- Died: November 13, 2019
- Occupations: Actress, businesswoman
- Years active: 2003–2017

= Aishath Rasheedha =

Maldivian actress and businesswoman (died 2019)

Aishath Rasheedha was a Maldivian film actor and a businesswoman. She was commonly known for her comic roles in advertisements and Yoosuf Rafeeu's comedy drama series Dhiriulhumakee Meebaa?.

==Career==
===As an actor===
Rasheedha is most prominently known for her comic roles in Yoosuf Rafeeu's television comedy series Dhiriulhumakee Meeba? in which she appeared in several episodes of the series throughout its run. In 2006, she collaborated with Abdul Faththaah for his romantic drama series Hinithun Velaashey Kalaa in which she played the role of a gentle and caring mother yearning the love of her son. Apart from that she appeared in several shot films including children's horror short film series Vasvaas and the short horror thriller Fahu Sofha.

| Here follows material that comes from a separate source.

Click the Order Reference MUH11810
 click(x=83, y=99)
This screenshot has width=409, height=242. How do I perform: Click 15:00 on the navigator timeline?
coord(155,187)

In 2008, Rasheedha appeared in Fathimath Nahula's romantic drama film, Yoosuf which depicts the story of a deaf and mute man (played by Yoosuf Shafeeu) who has been mistreated by a wealthy family, mocking his disability. Featuring an ensemble cast including Yoosuf Shafeeu, Niuma Mohamed, Sheela Najeeb, Mohamed Manik, Ahmed Nimal, Fauziyya Hassan, Ravee Farooq, Zeenath Abbas and Ahmed Lais Asim, she played the supportive mother of a heartbroken young woman. The film received widespread critical acclaim and attained blockbuster status at the box office, making it one of the all-time highest-grossing movies in the Maldives.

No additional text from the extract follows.